Es algo obvio para aquellos que tengan una buena formación política, pero estamos en esos tiempos en que hasta algo tan elemental como eso toca mencionarlo. Y más cuando hay comunistas (no me referiré a otras tendencias de la «izquierda») que olvidan una idea tan básica como esa.
Y lo olvidan porque se dejan arrastrar por el proyecto del progresismo liberal, aceptan su programa, callan ante la crítica necesaria, se diluyen organizativamente en un partido amplio interclasista.
Y lo peor es que se engañan a sí mismos bajo una supuesta táctica. Dicen: no es lo mismo actuar bajo un gobierno progresista, que bajo un gobierno de ultraderecha, por tanto, apoyemos a que ganen los progresistas y así estaremos en mejores condiciones de luchar y crecer.
Es un razonamiento válido, pero ahí viene el pecado. La táctica no se lleva a cabo en forma pervertida. El simple apoyo o alianza para golpear a la ultra derecha se convierte en ser vagon de cola del progresismo, en su ala izquierda, en otras palabras, se pierde la independencia.
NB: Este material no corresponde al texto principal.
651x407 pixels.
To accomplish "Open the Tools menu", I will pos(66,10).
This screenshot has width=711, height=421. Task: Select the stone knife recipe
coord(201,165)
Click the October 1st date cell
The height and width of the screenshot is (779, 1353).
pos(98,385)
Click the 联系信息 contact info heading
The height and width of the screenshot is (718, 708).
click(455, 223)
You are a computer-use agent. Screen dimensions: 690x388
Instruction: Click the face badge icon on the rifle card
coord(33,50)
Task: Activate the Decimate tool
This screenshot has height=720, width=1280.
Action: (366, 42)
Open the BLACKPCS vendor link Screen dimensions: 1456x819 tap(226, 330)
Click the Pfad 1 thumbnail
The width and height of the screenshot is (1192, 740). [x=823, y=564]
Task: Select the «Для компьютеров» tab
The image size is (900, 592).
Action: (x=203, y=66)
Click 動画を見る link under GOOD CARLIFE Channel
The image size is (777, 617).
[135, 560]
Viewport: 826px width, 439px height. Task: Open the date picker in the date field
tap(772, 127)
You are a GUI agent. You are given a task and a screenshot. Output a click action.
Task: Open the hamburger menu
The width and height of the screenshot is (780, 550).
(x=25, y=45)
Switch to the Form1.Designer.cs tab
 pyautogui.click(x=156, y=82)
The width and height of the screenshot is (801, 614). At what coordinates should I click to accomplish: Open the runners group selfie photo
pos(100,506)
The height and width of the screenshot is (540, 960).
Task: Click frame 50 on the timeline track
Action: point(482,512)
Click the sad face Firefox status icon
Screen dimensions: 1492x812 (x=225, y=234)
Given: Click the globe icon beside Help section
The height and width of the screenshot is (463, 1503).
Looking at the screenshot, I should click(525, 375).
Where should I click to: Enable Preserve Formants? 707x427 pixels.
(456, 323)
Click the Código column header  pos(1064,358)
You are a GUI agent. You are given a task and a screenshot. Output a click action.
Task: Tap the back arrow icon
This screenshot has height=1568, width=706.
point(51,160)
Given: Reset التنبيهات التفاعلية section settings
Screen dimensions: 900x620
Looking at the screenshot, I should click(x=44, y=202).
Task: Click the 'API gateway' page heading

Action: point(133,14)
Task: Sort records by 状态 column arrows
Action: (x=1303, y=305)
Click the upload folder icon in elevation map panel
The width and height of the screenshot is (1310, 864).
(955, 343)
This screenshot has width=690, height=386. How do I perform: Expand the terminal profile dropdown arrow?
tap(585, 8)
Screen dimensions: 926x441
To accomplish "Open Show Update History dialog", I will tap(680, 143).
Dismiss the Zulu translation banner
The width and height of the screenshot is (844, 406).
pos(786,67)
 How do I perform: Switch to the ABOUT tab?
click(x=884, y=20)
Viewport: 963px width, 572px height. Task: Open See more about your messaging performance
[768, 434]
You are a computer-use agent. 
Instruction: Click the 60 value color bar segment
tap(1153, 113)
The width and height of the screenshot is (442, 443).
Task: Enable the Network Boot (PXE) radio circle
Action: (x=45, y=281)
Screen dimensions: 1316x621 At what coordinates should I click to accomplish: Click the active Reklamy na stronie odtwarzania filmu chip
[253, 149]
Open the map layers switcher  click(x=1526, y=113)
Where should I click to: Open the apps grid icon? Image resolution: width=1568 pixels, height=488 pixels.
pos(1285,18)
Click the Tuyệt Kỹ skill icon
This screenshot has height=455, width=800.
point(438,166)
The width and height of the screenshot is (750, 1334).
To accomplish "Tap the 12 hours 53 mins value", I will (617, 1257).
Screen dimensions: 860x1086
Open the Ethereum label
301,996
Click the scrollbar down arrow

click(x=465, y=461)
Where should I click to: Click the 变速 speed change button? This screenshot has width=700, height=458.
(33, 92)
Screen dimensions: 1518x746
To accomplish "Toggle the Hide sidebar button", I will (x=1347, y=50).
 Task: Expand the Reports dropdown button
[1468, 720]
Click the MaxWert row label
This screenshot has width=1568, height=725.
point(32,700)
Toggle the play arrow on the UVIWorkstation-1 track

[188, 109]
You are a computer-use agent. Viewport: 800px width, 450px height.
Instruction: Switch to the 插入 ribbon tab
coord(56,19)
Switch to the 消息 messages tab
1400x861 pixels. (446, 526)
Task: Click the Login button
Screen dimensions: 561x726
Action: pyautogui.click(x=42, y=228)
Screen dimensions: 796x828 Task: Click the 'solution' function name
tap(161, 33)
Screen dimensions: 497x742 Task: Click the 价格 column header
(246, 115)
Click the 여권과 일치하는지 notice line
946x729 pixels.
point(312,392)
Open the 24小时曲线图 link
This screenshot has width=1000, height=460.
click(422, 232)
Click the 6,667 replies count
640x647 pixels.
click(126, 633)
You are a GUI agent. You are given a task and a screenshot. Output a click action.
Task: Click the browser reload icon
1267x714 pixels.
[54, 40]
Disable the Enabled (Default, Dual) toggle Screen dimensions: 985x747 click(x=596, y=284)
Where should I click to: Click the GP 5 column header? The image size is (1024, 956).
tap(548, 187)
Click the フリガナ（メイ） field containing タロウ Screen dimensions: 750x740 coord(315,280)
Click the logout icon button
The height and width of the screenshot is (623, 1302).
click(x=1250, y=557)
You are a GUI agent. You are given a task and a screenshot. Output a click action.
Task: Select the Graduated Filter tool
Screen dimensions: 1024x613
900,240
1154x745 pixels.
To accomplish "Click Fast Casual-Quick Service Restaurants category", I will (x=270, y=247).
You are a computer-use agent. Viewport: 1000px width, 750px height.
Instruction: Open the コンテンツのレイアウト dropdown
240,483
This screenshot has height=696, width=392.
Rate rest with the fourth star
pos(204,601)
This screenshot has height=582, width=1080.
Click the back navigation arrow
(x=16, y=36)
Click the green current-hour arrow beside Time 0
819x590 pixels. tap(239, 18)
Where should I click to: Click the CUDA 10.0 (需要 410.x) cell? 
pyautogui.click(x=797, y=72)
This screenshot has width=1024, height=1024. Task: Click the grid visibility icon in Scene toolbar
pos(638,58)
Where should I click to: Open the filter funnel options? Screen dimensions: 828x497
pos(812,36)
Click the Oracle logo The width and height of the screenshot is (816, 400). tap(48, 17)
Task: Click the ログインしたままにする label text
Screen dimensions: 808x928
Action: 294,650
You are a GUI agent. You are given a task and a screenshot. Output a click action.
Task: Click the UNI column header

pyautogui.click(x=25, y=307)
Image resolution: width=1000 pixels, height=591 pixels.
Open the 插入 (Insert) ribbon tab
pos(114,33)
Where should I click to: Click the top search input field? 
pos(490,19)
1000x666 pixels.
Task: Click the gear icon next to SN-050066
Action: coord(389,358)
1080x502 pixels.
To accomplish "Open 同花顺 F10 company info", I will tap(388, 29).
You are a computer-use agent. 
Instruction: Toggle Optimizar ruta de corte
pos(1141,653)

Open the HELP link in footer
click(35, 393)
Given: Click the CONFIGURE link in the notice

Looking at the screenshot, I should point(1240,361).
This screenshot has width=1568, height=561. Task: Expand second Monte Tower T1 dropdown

La independencia del Partido obrero es su aspecto más fundamental. Por eso Marx decía que es mejor estar en la desventaja de que haya más reaccionarios en la representación nacional a que el Partido obrero pierda su independencia frente a los demócratas pequeño burgueses. x.com
En Colombia no existe un partido obrero independiente, existen pequeños grupos comunistas y revolucionarios; avanzar en su unidad es nuestra tarea más inmediata. En ningún modo, nuestra táctica debe ser diluirnos en un partido dirigido por la pequeña burguesía.
Y más cuando en este momento nuestra clase carece de es independencia política, hacer tal cosa de disolverse bajo un programa liberal pequeño burgués es retrasar el proceso revolucionario por muchos años más.
No hay que dejarnos chantajear ni asustar con el cuento de que viene el fascismo o la ultraderecha, de por sí los comunistas somos los que siempre hemos estado en primera línea contra el fascismo, mientras los demócratas llaman al acuerdo nacional con esos ultraderechistas.
Debemos construir nuestra propia alternativa política obrera, comunista, revolucionaria e independiente.